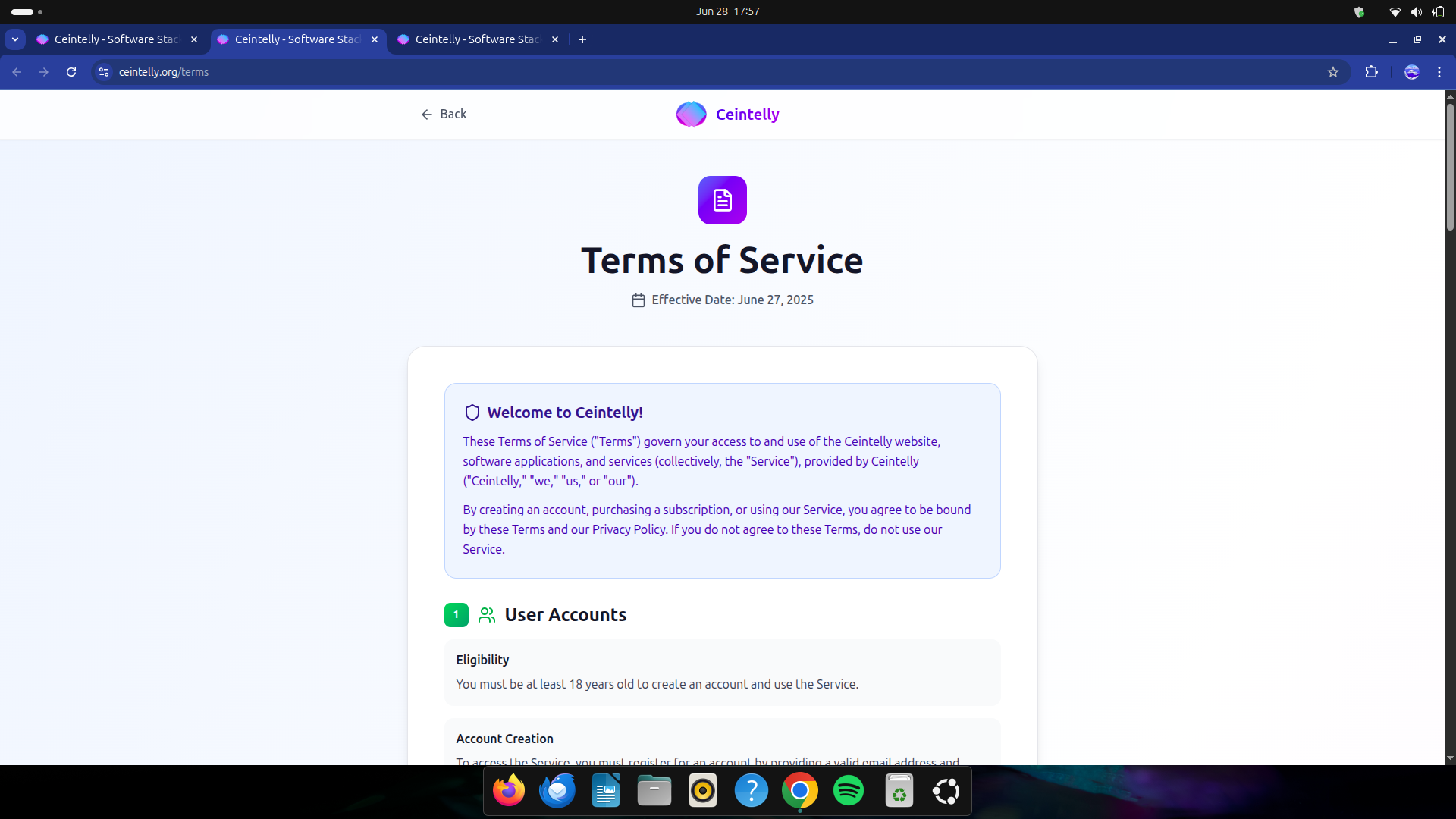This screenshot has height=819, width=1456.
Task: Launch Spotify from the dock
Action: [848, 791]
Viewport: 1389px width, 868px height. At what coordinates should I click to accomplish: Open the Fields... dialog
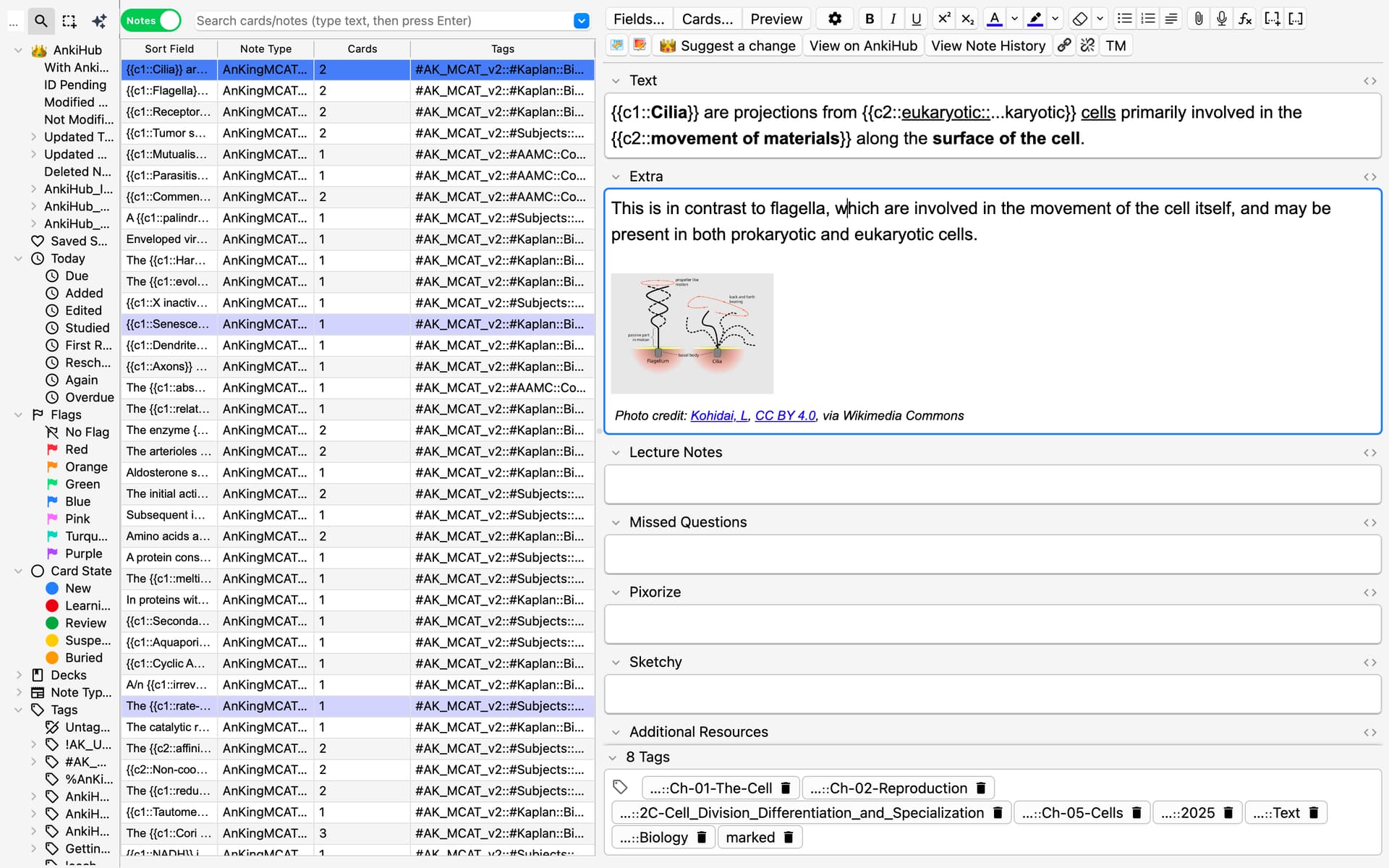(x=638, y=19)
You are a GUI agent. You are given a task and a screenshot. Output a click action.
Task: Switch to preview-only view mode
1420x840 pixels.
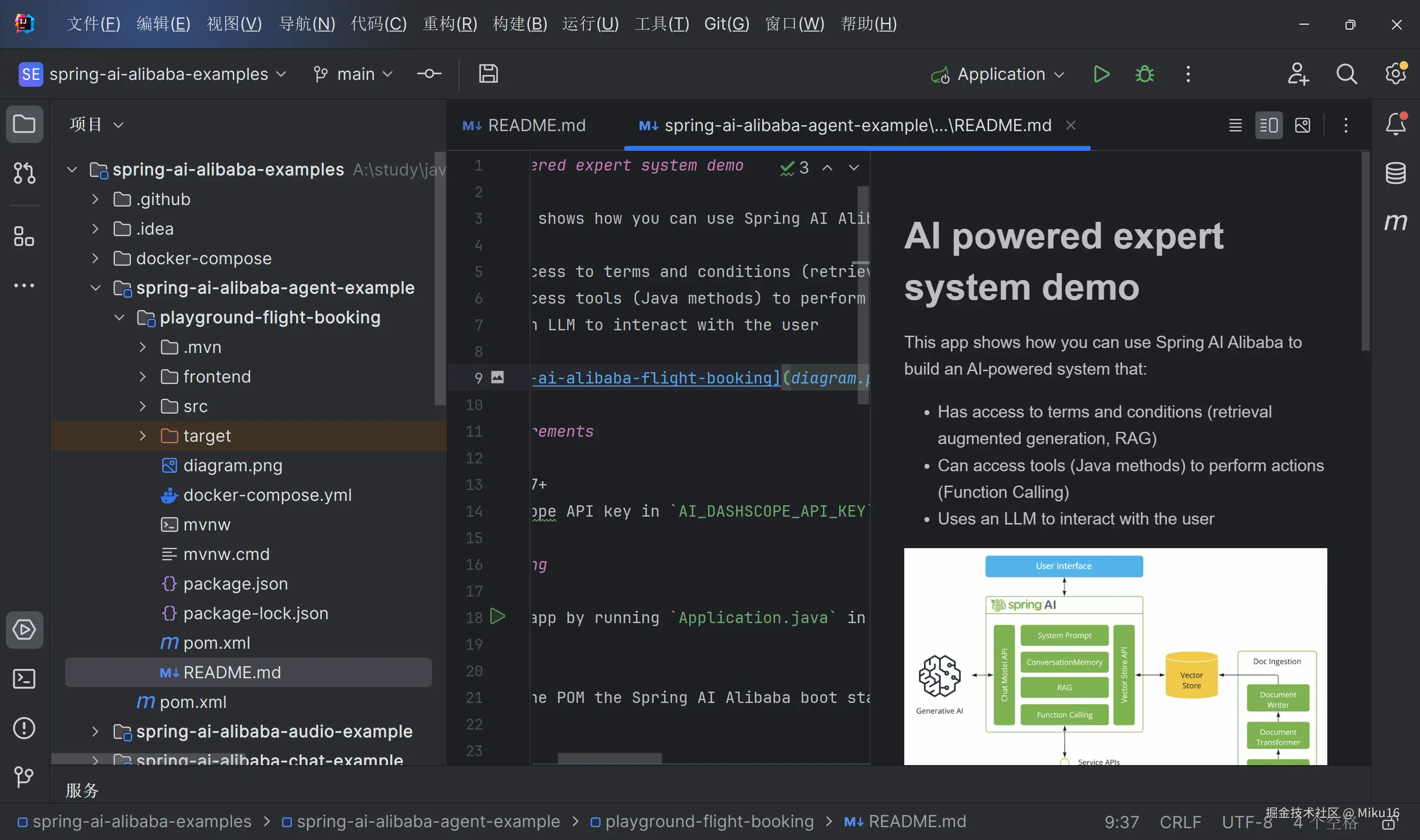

:::::

In the copy, only the lines from the one holding "Viewport: 1389px width, 868px" through the end of the listing above should appear, retyped exactly, both ends included, with no pictures.

Viewport: 1389px width, 868px height. At what coordinates should I click to accomplish: Open the Fields... dialog
(x=638, y=19)
You are a GUI agent. You are given a task and a screenshot. Output a click action.
Task: Switch to preview-only view mode
1420x840 pixels.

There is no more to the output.